SUPPLIED PASSAGE:
This paper focuses on the efficient inclusion of DERs in BM. The main idea presented here is a more active involvement of DSO in the balancing service bidding procedure. Under the new circumstances, consumption is being locally supplied due to extensive distributed production, and the DSO partially loses services that it had in the traditional system. In order to maintain its profit, DSO has to adapt to the new conditions and introduce new services to provide. This paper proposes a solution, in which the DSO becomes the central coordinator of the aggregators. This approach increases the level of aggregation since there is a possibility that not all aggregators will meet the strict BM requirements individually. DSO mediates between the aggregators and the TSO, while at the same time, it takes care of the security of its own network. In this paper, the focus is on active power flexibility since it is essential for power system balancing, while reactive power flexibility management is not considered.

1.2. Literature Review

The term flexibility of a distribution system in a DSO–TSO connection point refers to the extent to which a DSO can modify power flow from the transmission to the distribution network relative to the initial state. The determination of the flexibility limits of ADN is the subject of research in many papers. The authors of [19] evaluated the improvement of DG penetration in active distribution networks (ADNs) by integrating energy storage systems, whereby operational flexibility was quantified based on Monte Carlo simulations and the linearized DistFlow model. In [20], the PQ plane of operational flexibility at the TSO–DSO connection point was determined by exploiting controllable resources integrated into the ADN using the nonlinear AC optimal power flow (OPF) model. Reference [21] presents a hierarchical, multi-voltage-level, grid-control concept of TSO–DSO cooperation and sampling strategies for PQ-flexibility map determination at the TSO–DSO connection point. The mathematical tool used in [21] includes the application of different optimization methods, such as nonlinear programming, sequential quadratically constrained linear programming, and modified particle swarm optimization. Paper [22] establishes a methodology called Grid Structure Optimization to evaluate the feasibility/flexibility regions of slow and fast response systems at the TSO–DSO interconnection. The previous literature estimates flexibility potential at the TSO-DSO interface based on technical criteria, not including the financial aspect.

DIRECTIONS FOR THIS TASK:
Answer these questions using the passage on distribution system flexibility above.
1. In the proposed solution, what role does the DSO take?
2. Which kind of power flexibility does the paper focus on?
3. What model did reference [20] use to determine the PQ plane of operational flexibility?

[Some records]
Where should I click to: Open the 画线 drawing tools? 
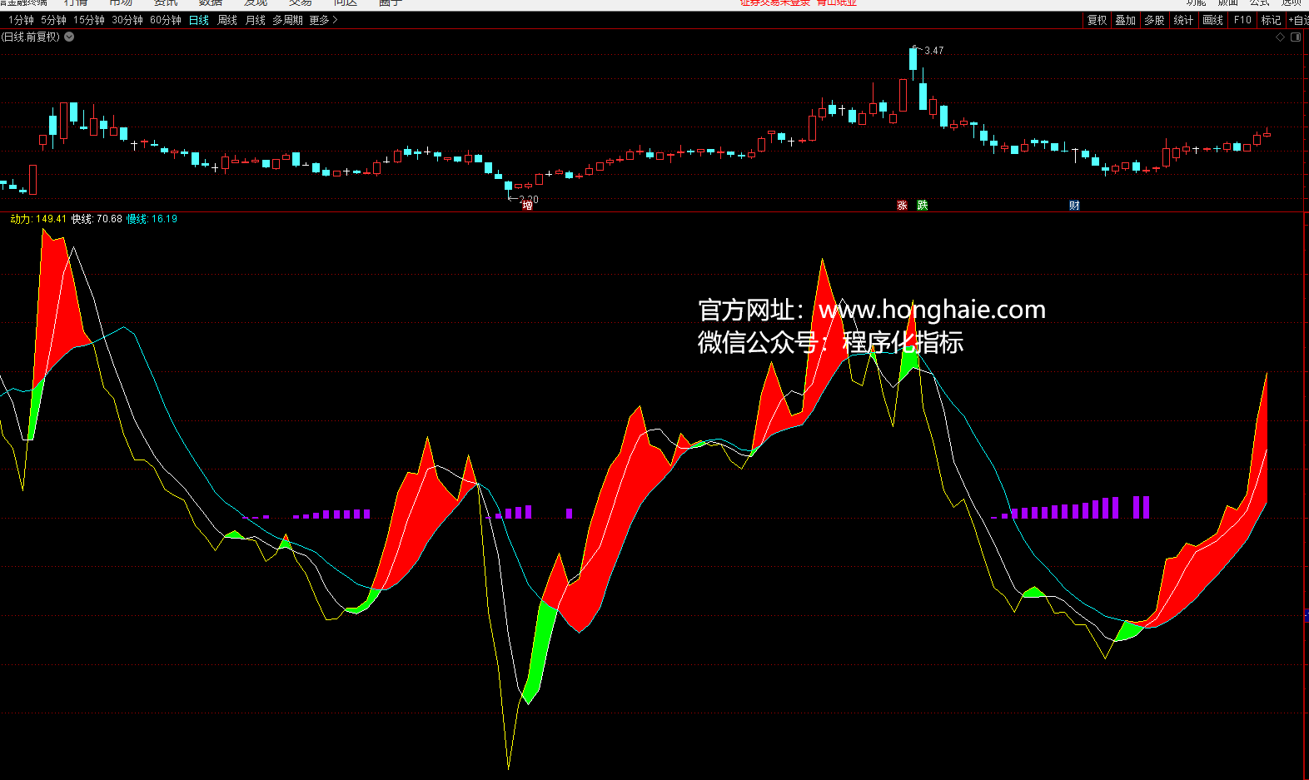point(1212,20)
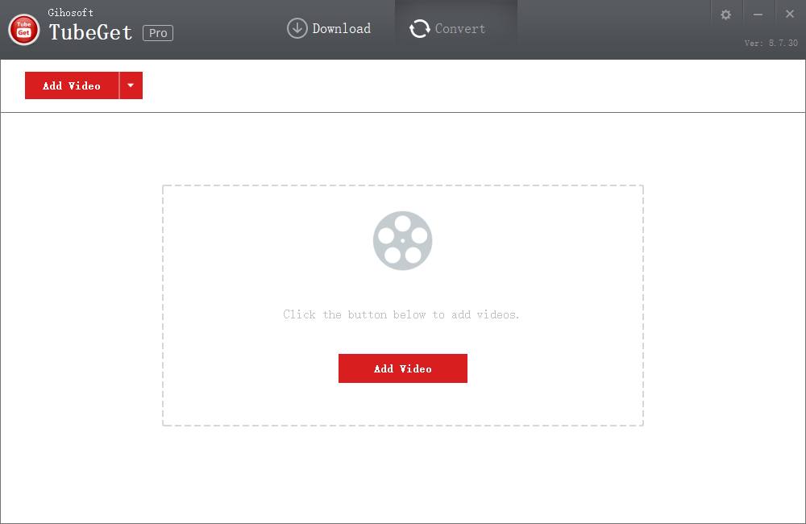Close the TubeGet application window
The height and width of the screenshot is (524, 806).
coord(790,15)
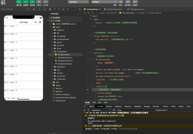This screenshot has height=134, width=193.
Task: Click the visualization toolbar icon
Action: [39, 2]
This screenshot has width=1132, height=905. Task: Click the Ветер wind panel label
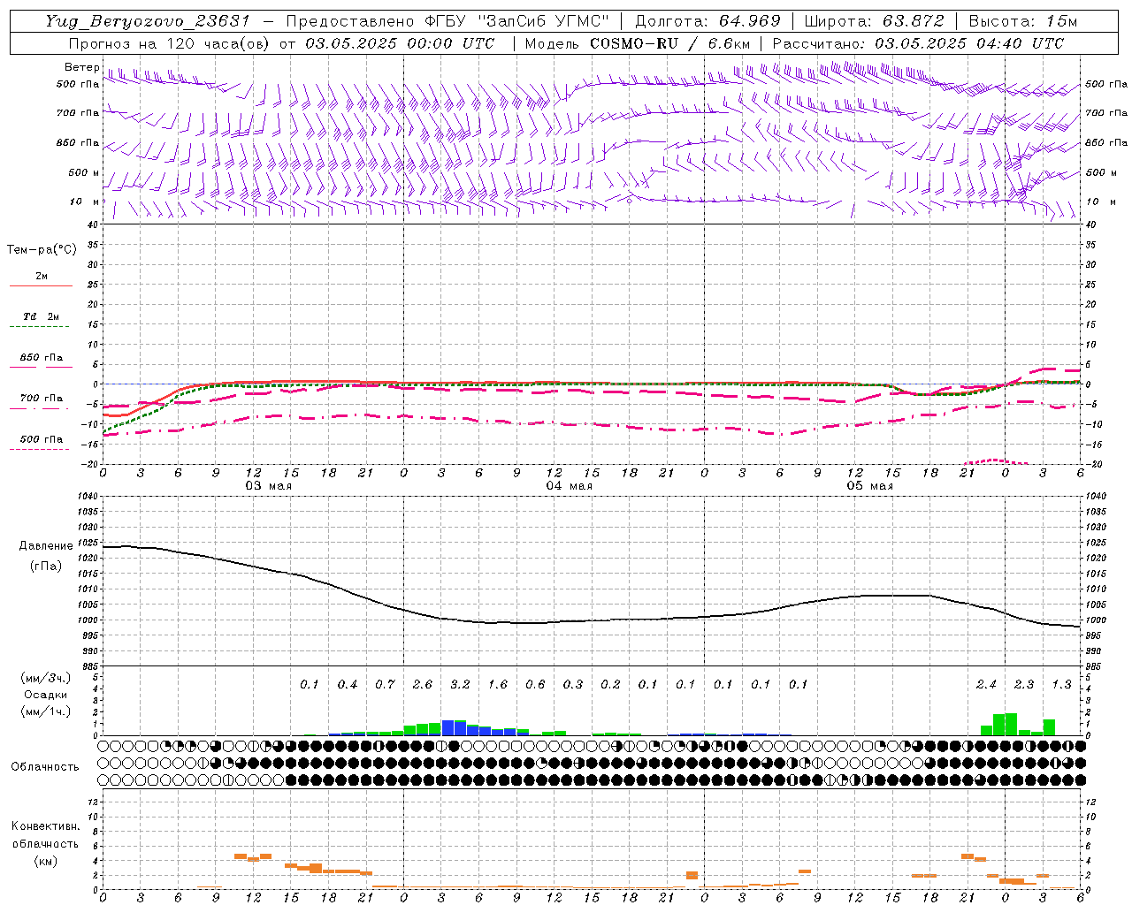click(82, 67)
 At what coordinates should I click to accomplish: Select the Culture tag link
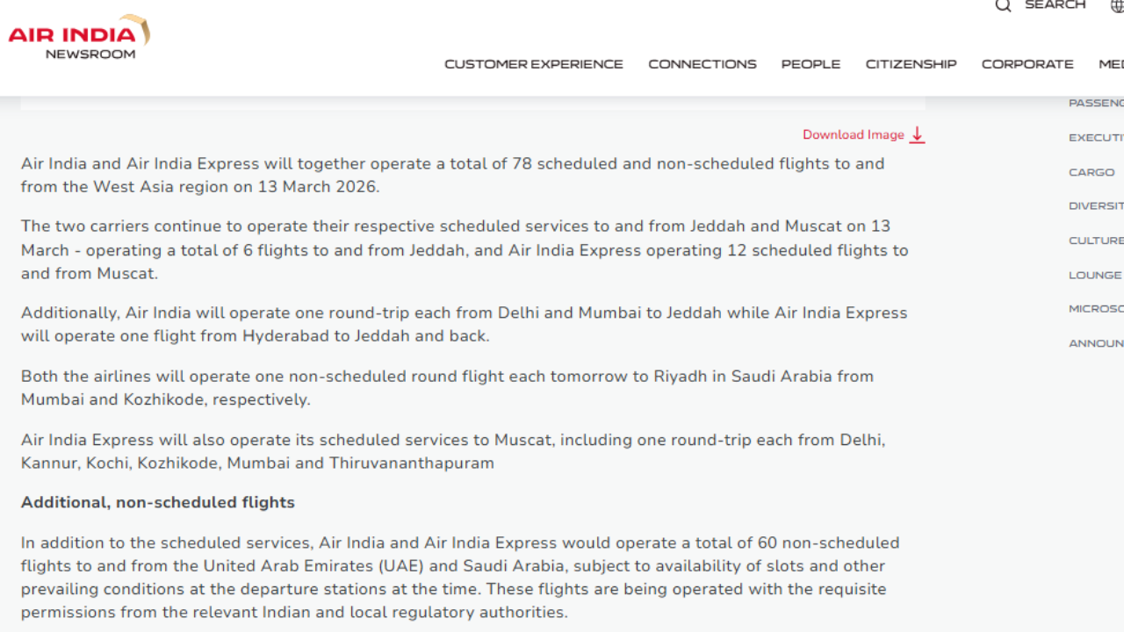1095,241
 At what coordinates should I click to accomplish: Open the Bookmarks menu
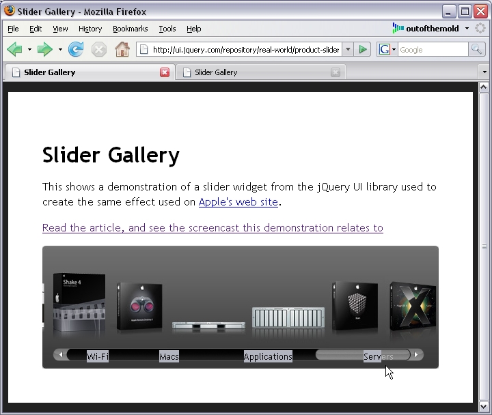point(130,29)
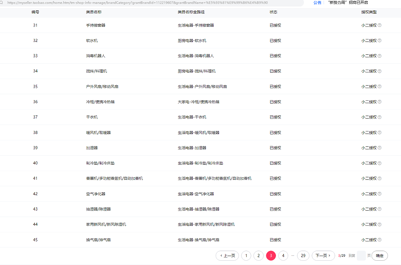Select page 2 in pagination

258,256
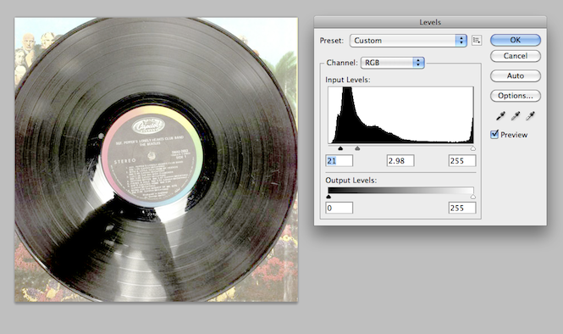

RESPONSE TO THE TASK:
1. The DSO becomes the central coordinator of the aggregators.
2. Active power flexibility.
3. The nonlinear AC optimal power flow (OPF) model.